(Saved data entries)
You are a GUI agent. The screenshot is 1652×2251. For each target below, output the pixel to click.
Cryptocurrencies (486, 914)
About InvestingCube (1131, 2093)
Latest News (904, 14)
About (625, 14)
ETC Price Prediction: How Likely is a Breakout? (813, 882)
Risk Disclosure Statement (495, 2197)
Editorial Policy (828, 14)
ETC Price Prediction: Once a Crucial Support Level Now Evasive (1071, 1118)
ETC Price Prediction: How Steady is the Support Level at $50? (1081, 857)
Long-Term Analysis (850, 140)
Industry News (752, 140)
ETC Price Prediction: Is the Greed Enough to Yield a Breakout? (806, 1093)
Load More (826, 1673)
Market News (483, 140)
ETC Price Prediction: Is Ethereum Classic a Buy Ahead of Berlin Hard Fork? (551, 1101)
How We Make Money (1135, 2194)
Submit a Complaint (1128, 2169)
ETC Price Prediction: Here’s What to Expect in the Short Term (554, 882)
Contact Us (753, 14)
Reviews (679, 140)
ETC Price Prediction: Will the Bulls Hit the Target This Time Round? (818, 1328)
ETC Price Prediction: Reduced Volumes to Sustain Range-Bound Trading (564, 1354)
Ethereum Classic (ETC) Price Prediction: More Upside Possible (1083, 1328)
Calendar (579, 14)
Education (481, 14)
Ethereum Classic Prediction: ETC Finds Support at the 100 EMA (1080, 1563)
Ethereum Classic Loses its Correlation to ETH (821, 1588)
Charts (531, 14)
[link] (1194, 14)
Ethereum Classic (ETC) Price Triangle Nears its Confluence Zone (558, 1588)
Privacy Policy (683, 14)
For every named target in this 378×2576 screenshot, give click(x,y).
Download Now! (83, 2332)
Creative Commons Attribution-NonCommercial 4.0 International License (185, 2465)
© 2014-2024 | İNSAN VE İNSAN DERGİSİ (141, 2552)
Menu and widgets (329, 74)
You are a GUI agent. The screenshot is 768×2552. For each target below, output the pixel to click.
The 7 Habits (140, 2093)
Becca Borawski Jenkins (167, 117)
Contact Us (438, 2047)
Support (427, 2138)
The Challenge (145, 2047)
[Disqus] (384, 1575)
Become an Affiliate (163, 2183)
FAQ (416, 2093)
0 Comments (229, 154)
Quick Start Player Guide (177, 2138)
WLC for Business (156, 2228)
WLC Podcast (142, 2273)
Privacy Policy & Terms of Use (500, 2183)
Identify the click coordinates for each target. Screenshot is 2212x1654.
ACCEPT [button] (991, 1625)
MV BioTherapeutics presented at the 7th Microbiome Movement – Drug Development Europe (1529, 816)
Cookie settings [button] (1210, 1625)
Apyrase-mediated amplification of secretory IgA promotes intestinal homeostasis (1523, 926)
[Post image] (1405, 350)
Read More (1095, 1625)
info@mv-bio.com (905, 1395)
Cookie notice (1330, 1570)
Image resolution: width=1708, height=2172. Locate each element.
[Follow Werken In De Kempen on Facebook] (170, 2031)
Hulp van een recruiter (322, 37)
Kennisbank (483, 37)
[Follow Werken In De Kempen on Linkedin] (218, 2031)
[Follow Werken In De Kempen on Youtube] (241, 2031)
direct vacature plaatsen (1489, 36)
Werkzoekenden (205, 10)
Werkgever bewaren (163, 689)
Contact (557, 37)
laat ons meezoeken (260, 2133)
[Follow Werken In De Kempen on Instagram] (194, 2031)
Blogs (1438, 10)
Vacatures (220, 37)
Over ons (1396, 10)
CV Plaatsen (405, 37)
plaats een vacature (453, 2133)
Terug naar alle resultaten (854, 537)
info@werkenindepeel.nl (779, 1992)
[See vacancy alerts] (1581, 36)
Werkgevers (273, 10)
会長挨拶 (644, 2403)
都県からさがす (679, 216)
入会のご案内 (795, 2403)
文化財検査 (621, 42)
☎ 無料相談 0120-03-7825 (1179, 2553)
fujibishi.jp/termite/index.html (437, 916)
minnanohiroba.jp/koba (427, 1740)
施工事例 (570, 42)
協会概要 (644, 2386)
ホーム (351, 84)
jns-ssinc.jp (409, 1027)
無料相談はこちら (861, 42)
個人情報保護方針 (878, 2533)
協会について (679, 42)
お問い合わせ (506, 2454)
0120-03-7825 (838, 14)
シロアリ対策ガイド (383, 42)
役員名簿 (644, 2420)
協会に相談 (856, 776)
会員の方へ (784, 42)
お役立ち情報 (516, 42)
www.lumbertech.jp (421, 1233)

# [Directions for this task]
Output all lines from the beginning of the data up to the line holding "ETC Price Prediction: Once", that line included, exactly as written.

# [Output below]
You are a GUI agent. The screenshot is 1652×2251. For each target below, output the pixel to click.
Cryptocurrencies (486, 914)
About InvestingCube (1131, 2093)
Latest News (904, 14)
About (625, 14)
ETC Price Prediction: How Likely is a Breakout? (813, 882)
Risk Disclosure Statement (495, 2197)
Editorial Policy (828, 14)
ETC Price Prediction: Once a Crucial Support Level Now Evasive (1071, 1118)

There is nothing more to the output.